#### TESTO ESTRATTO

Pienone per Vittorio Sgarbi al Chiostro delle clarisse
Il celebre critico d'arte si è raccontato a tutto tondo
sabato 2 settembre 2023
1.35
Una personalità egotica, ingombrante, irriverente, pungente. Vittorio Sgarbi ha fatto tappa a Terlizzi, ieri sera, 1° settembre, appassionando il pubblico del Chiostro delle Clarisse che ha partecipato in maniera massiva, esaurendo i posti a sedere e quelli in piedi. Può ritenersi più che soddisfatta l'associazione "Terlizzi E'xperience" per aver celebrato la bellezza in maniera pregevole con uno dei celeberrimi cultori dell'arte nel panorama italiano.
Pungolato da un arguto Francesco Melchionda, autore di "Perfide interviste", Sgarbi si è prestato a raccontarsi in modo versatile, spaziando in diversi campi della sua vita, alternando toni ironici e sarcastici a note più sobrie e riflessive. In un ascensore di battute ficcanti e osservazioni acute, il professore e onorevole ha tenuto la scena con un savoir-faire fascinoso e impeccabile.
Il dialogo frizzantino è partito dalle radici della famiglia: una mamma forte ed energica, un papà contemplativo, una sorella che ha vissuto nell'ammirazione del fratello, il letterato zio Bruno che gli ha impartito preziosi insegnamenti sui libri. Al centro soprattutto le figure femminili. Il temperamento materno era rivoltoso e positivo, autoritario e di supporto. La sorella Elisabetta, invece, per molto tempo si è sentita nell'ombra, ma con gli anni si è fortificata, sfidando lo stesso Vittorio negli ambiti lavorativi, come festival letterari e cinematografici. «I miei genitori mi hanno sempre sostenuto. Ho regalato loro grandi soddisfazioni», si apre a cuore aperto Sgarbi a una platea tutt'orecchi, «Mia sorella continua a interloquire con loro, anche se sono scomparsi, leggendo i miei articoli. È un rituale molto intenso da parte di chi non sopporta che i genitori siano altrove».
Non si è sottratto, dunque, a fare cenni intimi alla sua dimensione privata, descrivendo anche la sua personale concezione sul coniugio e il rapporto meraviglioso che coltiva con i figli, nonostante le ammissioni di colpa per essere stato poco presente. «Ogni matrimonio è un delitto», afferma con nonchalance e con la consapevolezza di atteggiarsi talvolta a prepotente, «Come padre sono stato pessimo. Spesso sono stato assente con i miei figli, ma in compenso non ho disturbato. Posso vantare, però, di aver raccolto risultati ottimi, perché sono delle persone squisite». Attualmente, più che padre, Sgarbi si sente nonno, a settantuno anni guarda i bambini come se fossero delle specie rare, cogliendo la tenerezza che i pargoli trasmettono.

#### COSA SI CHIEDE
1. Per ciascuna affermazione, rispondi sì o no secondo l'articolo su Sgarbi e cita fra virgolette le parole dell'articolo che lo stabiliscono. (a) Sgarbi è stato a Terlizzi la sera del 1° settembre. (b) A intervistare Sgarbi era la sorella Elisabetta. (c) Sgarbi si considera un buon padre.
2. Ricopia parola per parola il passo dell'articolo su Sgarbi che va da "Non si è sottratto, dunque, a" fino a "i pargoli trasmettono." compreso.

#### MATERIALE FORNITO
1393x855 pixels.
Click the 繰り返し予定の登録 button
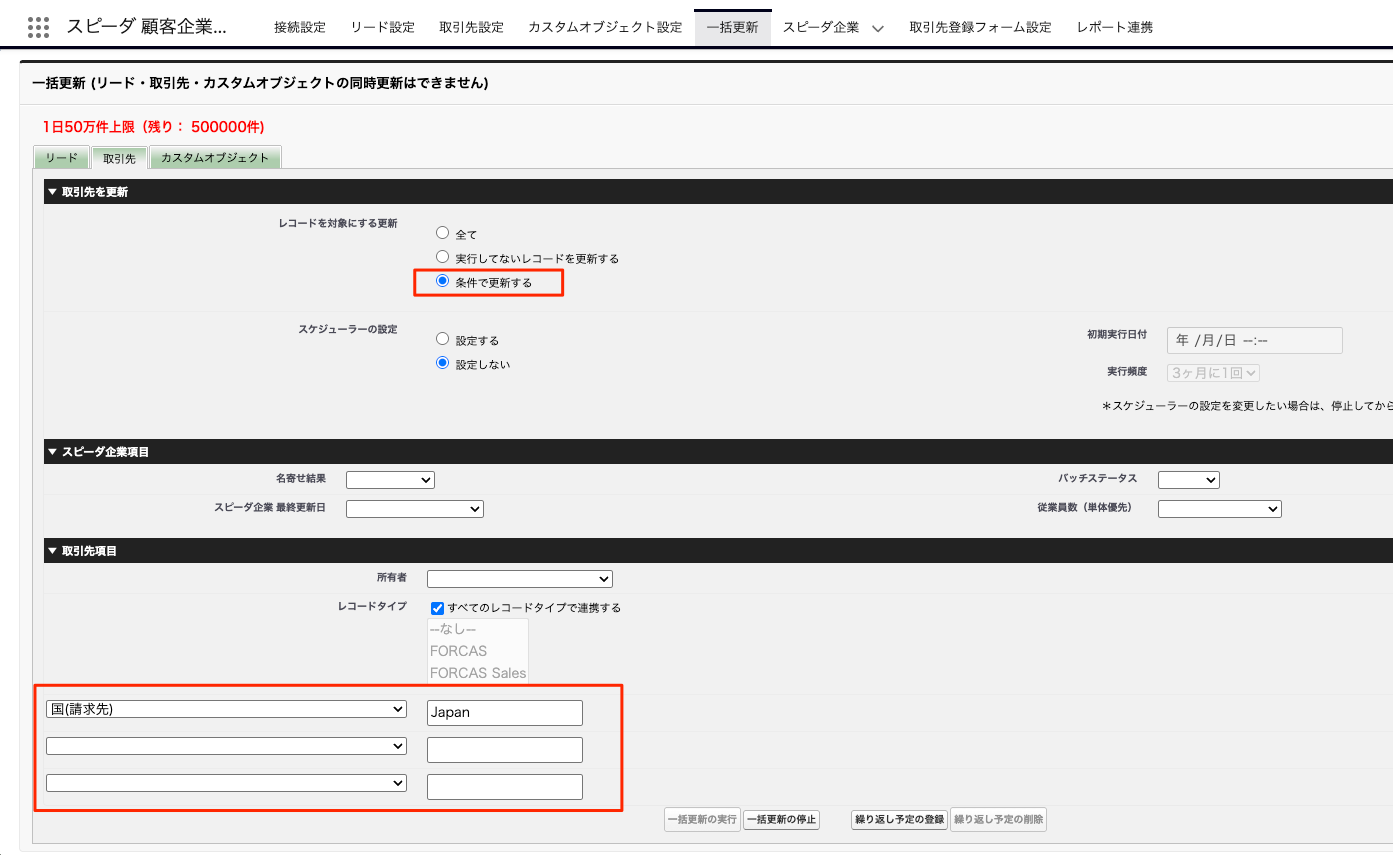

#### RISPOSTE SCRITTE
1.
(a) Sì: «Vittorio Sgarbi ha fatto tappa a Terlizzi, ieri sera, 1° settembre».
(b) No: «Pungolato da un arguto Francesco Melchionda».
(c) No: «Come padre sono stato pessimo».

2.
Non si è sottratto, dunque, a fare cenni intimi alla sua dimensione privata, descrivendo anche la sua personale concezione sul coniugio e il rapporto meraviglioso che coltiva con i figli, nonostante le ammissioni di colpa per essere stato poco presente. «Ogni matrimonio è un delitto», afferma con nonchalance e con la consapevolezza di atteggiarsi talvolta a prepotente, «Come padre sono stato pessimo. Spesso sono stato assente con i miei figli, ma in compenso non ho disturbato. Posso vantare, però, di aver raccolto risultati ottimi, perché sono delle persone squisite». Attualmente, più che padre, Sgarbi si sente nonno, a settantuno anni guarda i bambini come se fossero delle specie rare, cogliendo la tenerezza che i pargoli trasmettono.